My answer to grief and fear and rage, to emotions I can’t name and want to understand or run away from at the same time, is always the same: I pray. I meditate. I read. Then, I try to write.

I looked to Dorothy Roberts’ Killing the Black Body and The Gloria Anzaldua Readerand Evelyn C. White’s The Black Women’s Health Book and Audre Lorde’s Sister Outsider and even bell hooks’ Sisters of the Yam: Black Women and Self-Recovery. I wanted to lean on the words of someone wiser than myself, someone who has lived this harrowing closeness to death and daily destruction, who understands the weariness of spirit that emerges when you just feel like you don’t know how else to ask the world to stop being willfully reckless with black women’s lives and hearts.

I found some passages that were connected. Some statistics, though we are more than numbers and metrics. Maybe I didn’t find the right words because I am supposed to write them, because they were stuck in my throat.

The only housewarming gift I gave to myself in 2017 was a Molly Crabapple print which is a painting of Audre Lorde with a quote, “Your silence will not protect you.” I put it up in a prominent place in my apartment so that I always have to consider it, so that I never forget. What I most respect and love and admire about women who step forward to fight the battles of their lives as Erica Garner did is that they understand this in a visceral, frontline way. It is not theoretical.

It is easy to feel that if we say nothing, that we are protected. That the suffering of the world, the tyrannies that obstruct justice will forget us. But reading from the full lecture that the quote is derived from, delivered a little more than exactly 40 years ago from a paper published as “The Transformation of Silence into Language and Action” helped me to remember why it is important to remember to continue to resist the temptation to clam up:

I was going to die, if not sooner then later, whether or not I had ever spoken myself. My silences had not protected me. Your silence will not protect you. But for every real word spoken, for every attempt I had ever made to speak those truths for which I am still seeking, I had made contact with other women while we examined the words to fit a world in which we all believed, bridging our differences. And it was the concern and caring of all those women which gave me strength and enabled me to scrutinize the essentials of my living.”

I had forgotten that this quote talked about how breaking silence gave Audre community, how it gives me, gives us, gave Erica, community even if community is not always enough to save us. Audre wrote this, too:

In the cause of silence, each of us draws the face of her own fear — fear of contempt, of censure, or some judgment, or recognition, of challenge, of annihilation. But most of all, I think, we fear the visibility without which we cannot truly live. Within this country where racial difference creates a constant, if unspoken, distortion of vision, Black women have on one hand always been highly visible, and so, on the other hand, have been rendered invisible through the depersonalization of racism. Even within the women’s movement, we have had to fight, and still do, for that very visibility which also renders us most vulnerable, our Blackness.
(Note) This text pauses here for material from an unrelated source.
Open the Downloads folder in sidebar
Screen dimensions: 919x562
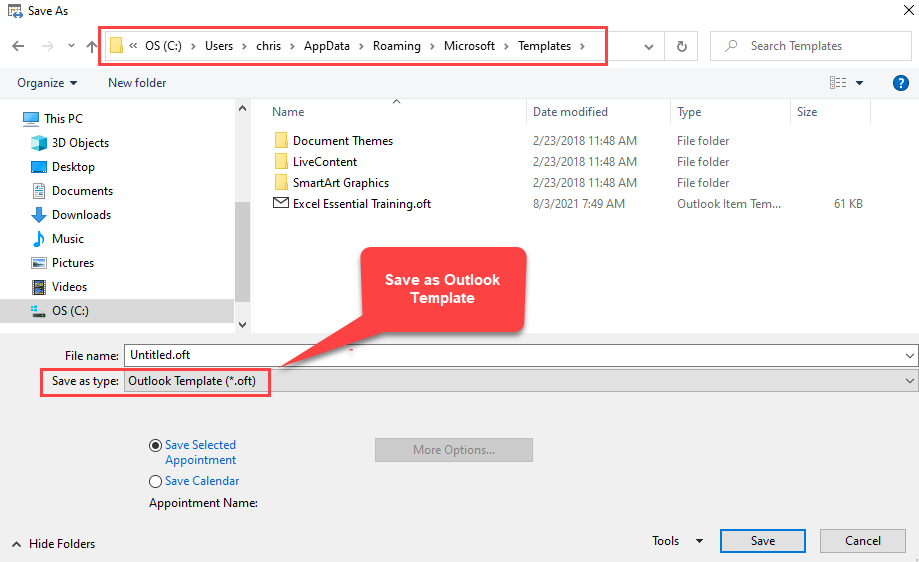click(x=81, y=215)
For to survive in the mouth of this dragon we call America, we have had to learn this first and most vital lesson — that we were never meant to survive. Not as human beings. And neither were most of you here today, Black or not. And that visibility which makes us most vulnerable is also the source of our greatest strength. Because the machine will try to grind you to dust anyway, whether or not we speak.”

That visibility which makes us most vulnerable is also the source of our greatest strength.
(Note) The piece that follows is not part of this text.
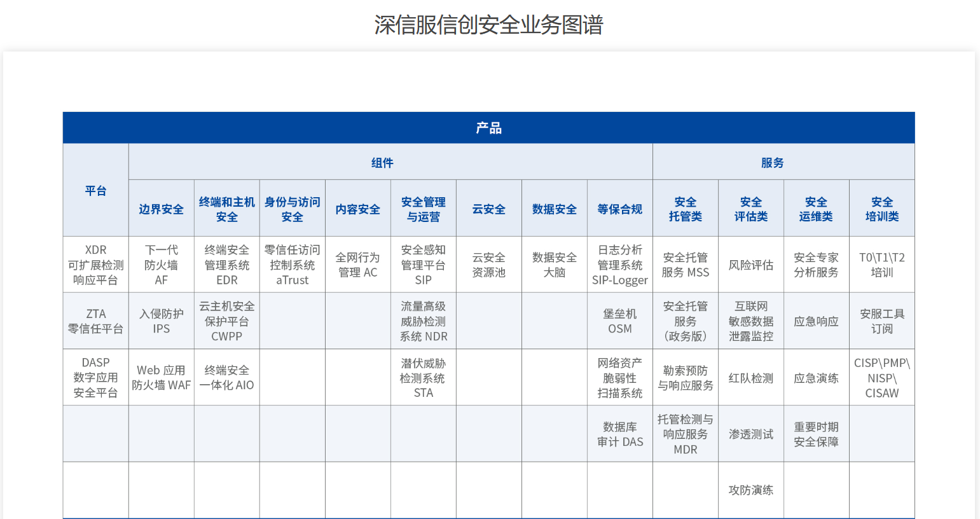
Task: Click the 等保合规 category header
Action: (x=619, y=209)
This resonates, and feels true, but also we know from the death of Kalief Browder’s mother, Venida, and now Erica, that the vulnerabilities that come with being visible while fighting the good fight often don’t make us feel strong at all. People praise us with their mouths, but outside of public view is where the real war is — with keeping a life together, with staying healthy, remembering to rest, remembering to grieve, remembering that if there are no roses given to you that you can seek your own — but that too comes at a cost.

As Erica’s mother, Esaw Snipes said, “The only thing I can say is that she was a warrior. She fought the good fight. This is just the first fight in 27 years she lost.”

I tried to not write this at all. I had some down time. I was doing other work and I made myself stop being productive to take care of myself, so that I wasn’t spending an entire day during the last hours of the longest year in modern memory thinking of how many broken hearted black women have died while a complicit nation apologized and watched and then proceeded to kill another one.

I took a friend’s beautiful book of poetry with me to the great continent of Brooklyn for a birthday party, had a couple of drinks, met some great folks, had a good meal and came home, haunted, exhausted, near tears in the wee hours of the last day of 2017. I will not be defeated, not while I’m living, not by racism, not by sexism, not by silences or complicity. Or, at least, I can say I will keep trying not to be.

I do not know how to give myself the luxury of looking away when the world is too much, though, and it is often too much. Zora said there are years that ask questions and years that answer. I hope that 2018 has answers for us.